We can’t escape our vulnerable flesh. Even though we have forgotten it, we are a part of nature, nature that is designed for balance, for birth, death and resurrection. Resurrection of our organic flesh means composting, as our bodies decay and feed the worms, the atoms that compose our bodies are brought back into the cycle of life. We resist the call of the compost bin before it is ‘our time’ – but who decides when that is?

Can we call a truce with nature? In any case, she won’t leave our efforts untouched, but keeps showing herself, as weeds breaking through cracked concrete, lichen on fences and sodden moss on untrod tarmac.

If you found this helpful, I highly recommend that you read Window Poems by Wendel Berry

Like a tree planted by living water

This is a prayer based on Psalm 1, which is my favourite.

God of creation, beautiful, nourishing and wild,
Make us like the Psalmist’s trees, planted by streams of living water, with deep roots searching for the source of life.
When we reach the living water, refresh us and make us fruitful.
Grow in us humility, compassion, and the desire to serve you wherever you plant us.
Teach us the difference between light and darkness, that we might delight in your ways and flee from paths of wickedness.
Help us to let go of those broken and unhealthy parts of ourselves that are like the chaff the wind drives away, knowing that your judgment is permeated with mercy.
And when the drought comes, we trust that our lives will not wither, but that in all the ways that really matter, we will prosper.
In the name of Christ, Alpha and Omega, the beginning and the end,
Amen.

Sour grapes

Reflecting on the fact that the people most impacted by climate change are the ones who have done least to cause it, I thought of Jeremiah 31:29-30. Here’s my reworded version:

The rich have eaten sour grapes, and the teeth of the poor are set on edge.

Funeral for a blackbird

My daughter was inconsolable after witnessing the murder of a blackbird by a Magpie. I tried to console her a little with this:

We are all part of the same good earth, that springs up in different forms at different times, animated by the breath of God. In time, we all return to the earth and our breath is reunited with God.

Do not fear, o soil

I was deeply struck by this verses from Joel (2:21-22), and wondered how to interpret them for our times. Here I’ve tried to express something about hope beyond hope, and trusting in God for who He is, not for what He might do. Do not fear, O soil; be glad and rejoice, for the Lord has done great things! Do not fear, you animals of the field, for the pastures of the wilderness are green; the tree bears its fruit, the fig tree and vine give their full yield. This is what I came up with.

Do not fear, O soil; be glad and rejoice, for the Lord has done great things! Do not fear, you animals of the field, even though the wilderness is barren; the tree is empty of fruit, the fig tree and vine yield nothing. The Lord is God, and even this ending is in his hands.

#### [Tasks for this exercise]
**A)** List every passage of Scripture that the reflections on faith and nature cite by book and number.
**B)** Duplicate the stretch of the reflections on faith and nature from "Teach us the" through "set on edge.".
**C)** In the reflections on faith and nature, what did the writer's daughter witness that left her inconsolable?
The material placed after this point comes from an unrelated source.

#### [Extracted entries]
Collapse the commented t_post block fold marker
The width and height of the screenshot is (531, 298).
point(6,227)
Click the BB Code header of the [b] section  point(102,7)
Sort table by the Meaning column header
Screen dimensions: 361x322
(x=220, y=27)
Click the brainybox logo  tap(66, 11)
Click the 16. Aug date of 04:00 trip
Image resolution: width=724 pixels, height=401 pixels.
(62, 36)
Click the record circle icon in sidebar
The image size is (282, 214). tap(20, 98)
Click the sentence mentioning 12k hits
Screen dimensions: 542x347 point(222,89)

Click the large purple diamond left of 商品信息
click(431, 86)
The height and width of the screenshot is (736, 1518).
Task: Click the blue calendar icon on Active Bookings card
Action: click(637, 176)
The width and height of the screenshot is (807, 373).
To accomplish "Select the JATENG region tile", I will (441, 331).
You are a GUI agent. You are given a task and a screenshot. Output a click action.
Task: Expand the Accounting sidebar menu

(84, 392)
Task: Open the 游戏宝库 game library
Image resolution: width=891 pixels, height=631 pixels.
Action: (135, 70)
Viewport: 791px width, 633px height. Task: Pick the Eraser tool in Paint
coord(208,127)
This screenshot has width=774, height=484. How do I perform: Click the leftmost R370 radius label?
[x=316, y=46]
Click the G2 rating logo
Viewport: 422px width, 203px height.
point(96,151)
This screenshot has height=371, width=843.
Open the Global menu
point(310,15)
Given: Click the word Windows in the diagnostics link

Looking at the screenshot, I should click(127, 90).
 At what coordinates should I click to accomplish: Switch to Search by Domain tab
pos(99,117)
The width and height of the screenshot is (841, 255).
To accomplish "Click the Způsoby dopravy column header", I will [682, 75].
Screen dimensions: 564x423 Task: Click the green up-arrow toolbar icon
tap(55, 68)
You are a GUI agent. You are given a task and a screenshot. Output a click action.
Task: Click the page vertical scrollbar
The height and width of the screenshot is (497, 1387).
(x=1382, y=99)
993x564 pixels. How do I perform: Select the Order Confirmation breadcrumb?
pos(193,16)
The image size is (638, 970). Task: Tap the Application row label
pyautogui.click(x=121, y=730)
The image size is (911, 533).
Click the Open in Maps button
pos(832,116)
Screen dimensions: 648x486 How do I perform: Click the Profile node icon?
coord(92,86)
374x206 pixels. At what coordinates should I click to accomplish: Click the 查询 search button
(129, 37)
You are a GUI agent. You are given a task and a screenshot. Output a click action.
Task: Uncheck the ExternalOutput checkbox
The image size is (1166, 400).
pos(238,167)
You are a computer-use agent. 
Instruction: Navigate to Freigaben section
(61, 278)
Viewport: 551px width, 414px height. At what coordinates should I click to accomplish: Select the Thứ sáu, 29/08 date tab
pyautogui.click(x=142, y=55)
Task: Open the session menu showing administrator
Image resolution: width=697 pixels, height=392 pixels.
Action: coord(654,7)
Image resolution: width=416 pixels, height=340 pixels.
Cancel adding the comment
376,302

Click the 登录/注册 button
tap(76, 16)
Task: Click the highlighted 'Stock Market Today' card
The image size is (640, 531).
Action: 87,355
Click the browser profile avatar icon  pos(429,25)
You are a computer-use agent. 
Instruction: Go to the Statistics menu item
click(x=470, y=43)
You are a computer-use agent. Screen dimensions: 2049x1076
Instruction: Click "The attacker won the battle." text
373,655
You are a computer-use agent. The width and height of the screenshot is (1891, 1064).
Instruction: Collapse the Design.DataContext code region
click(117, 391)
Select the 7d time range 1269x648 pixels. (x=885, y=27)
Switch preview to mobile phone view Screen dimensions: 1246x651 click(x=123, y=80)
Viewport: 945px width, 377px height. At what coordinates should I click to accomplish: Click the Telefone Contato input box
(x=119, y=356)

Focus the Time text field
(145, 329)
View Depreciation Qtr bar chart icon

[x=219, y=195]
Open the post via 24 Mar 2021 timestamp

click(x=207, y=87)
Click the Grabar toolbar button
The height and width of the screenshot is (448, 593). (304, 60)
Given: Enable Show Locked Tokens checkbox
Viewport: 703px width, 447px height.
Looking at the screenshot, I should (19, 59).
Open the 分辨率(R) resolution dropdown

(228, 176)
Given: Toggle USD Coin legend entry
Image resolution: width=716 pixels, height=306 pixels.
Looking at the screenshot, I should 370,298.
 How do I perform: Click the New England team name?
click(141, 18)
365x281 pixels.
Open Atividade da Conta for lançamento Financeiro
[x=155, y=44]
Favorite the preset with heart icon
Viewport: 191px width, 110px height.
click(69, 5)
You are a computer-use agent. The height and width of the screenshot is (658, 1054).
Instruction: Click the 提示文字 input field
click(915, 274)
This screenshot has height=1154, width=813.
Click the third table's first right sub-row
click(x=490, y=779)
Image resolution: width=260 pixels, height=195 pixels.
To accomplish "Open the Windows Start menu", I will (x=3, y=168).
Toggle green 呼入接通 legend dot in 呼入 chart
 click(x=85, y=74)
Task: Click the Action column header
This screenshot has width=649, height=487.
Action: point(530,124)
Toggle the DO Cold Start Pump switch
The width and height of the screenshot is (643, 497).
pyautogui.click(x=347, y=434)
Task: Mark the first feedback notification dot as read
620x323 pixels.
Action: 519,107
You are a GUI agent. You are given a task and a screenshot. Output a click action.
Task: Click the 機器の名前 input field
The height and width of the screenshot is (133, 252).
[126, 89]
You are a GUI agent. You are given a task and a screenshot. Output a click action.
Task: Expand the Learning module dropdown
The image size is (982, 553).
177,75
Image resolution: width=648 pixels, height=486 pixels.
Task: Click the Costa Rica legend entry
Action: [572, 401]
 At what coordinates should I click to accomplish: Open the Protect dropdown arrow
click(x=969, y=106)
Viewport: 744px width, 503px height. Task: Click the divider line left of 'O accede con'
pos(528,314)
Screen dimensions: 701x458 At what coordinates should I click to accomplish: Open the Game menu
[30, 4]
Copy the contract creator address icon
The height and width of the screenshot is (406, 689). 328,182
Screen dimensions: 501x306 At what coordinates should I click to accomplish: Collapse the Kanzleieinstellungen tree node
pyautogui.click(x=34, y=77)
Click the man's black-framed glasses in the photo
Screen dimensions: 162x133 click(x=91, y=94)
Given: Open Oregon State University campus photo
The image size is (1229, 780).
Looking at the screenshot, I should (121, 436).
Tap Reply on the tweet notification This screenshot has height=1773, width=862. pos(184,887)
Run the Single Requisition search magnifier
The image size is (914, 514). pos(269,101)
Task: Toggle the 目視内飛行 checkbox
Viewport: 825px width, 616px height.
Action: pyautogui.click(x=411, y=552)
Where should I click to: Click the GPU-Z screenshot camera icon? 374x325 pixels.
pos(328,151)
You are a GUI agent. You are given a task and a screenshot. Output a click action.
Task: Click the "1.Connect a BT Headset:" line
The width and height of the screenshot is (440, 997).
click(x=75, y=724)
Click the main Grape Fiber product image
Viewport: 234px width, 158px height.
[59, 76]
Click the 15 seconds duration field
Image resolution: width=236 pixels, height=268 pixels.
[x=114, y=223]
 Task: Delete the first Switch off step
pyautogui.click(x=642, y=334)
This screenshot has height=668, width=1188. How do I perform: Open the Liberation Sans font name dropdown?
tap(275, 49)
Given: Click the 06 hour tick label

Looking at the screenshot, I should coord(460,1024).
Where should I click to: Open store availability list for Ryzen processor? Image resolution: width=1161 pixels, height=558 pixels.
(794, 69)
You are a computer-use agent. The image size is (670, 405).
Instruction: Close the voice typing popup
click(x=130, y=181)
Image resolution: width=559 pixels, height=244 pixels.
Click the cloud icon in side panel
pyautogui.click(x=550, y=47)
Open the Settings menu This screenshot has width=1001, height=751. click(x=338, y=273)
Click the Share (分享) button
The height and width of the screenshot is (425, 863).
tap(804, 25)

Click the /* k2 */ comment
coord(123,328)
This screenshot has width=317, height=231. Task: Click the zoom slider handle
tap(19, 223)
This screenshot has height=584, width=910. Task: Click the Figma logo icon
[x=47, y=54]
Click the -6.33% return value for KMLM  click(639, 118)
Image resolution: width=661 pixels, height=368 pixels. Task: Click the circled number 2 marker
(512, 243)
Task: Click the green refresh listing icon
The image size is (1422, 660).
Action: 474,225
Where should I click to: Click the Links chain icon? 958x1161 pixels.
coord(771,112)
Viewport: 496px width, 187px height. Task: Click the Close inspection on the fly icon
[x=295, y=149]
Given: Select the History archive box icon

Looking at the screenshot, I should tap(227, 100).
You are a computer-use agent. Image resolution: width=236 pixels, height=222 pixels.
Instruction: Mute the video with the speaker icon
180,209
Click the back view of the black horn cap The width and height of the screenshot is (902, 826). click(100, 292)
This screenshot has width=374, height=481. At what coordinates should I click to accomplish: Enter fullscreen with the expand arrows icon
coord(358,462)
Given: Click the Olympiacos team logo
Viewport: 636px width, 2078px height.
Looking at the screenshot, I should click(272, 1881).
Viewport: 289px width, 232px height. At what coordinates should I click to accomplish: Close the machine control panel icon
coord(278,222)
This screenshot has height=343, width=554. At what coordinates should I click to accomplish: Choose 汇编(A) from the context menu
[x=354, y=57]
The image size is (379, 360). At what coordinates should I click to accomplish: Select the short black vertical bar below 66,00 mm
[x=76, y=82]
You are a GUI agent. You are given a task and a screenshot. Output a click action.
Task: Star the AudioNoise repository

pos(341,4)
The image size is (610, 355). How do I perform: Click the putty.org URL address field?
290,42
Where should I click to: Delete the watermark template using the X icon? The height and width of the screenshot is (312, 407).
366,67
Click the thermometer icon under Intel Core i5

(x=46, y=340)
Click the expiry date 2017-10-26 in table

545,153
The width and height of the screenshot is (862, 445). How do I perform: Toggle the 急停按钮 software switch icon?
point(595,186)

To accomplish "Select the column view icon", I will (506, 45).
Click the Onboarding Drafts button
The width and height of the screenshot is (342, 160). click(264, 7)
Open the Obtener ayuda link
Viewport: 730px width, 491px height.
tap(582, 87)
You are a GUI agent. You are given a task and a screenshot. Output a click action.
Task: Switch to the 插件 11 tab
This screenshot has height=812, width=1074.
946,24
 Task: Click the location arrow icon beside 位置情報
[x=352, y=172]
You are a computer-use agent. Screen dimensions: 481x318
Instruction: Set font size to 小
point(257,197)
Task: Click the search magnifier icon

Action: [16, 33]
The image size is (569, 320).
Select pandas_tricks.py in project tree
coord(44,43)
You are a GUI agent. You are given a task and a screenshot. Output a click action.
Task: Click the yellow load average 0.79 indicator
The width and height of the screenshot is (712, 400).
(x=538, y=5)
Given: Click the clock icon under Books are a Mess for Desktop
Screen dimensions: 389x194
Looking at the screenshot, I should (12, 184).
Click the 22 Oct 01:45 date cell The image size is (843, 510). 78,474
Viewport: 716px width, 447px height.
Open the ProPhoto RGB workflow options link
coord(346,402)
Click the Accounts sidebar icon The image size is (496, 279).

#### [Responses in order]
**A)**
Psalm 1
Jeremiah 31:29-30
Joel 2:21-22

**B)**
Teach us the difference between light and darkness, that we might delight in your ways and flee from paths of wickedness.
Help us to let go of those broken and unhealthy parts of ourselves that are like the chaff the wind drives away, knowing that your judgment is permeated with mercy.
And when the drought comes, we trust that our lives will not wither, but that in all the ways that really matter, we will prosper.
In the name of Christ, Alpha and Omega, the beginning and the end,
Amen.

Sour grapes

Reflecting on the fact that the people most impacted by climate change are the ones who have done least to cause it, I thought of Jeremiah 31:29-30. Here’s my reworded version:

The rich have eaten sour grapes, and the teeth of the poor are set on edge.

**C)** She witnessed the murder of a blackbird by a Magpie.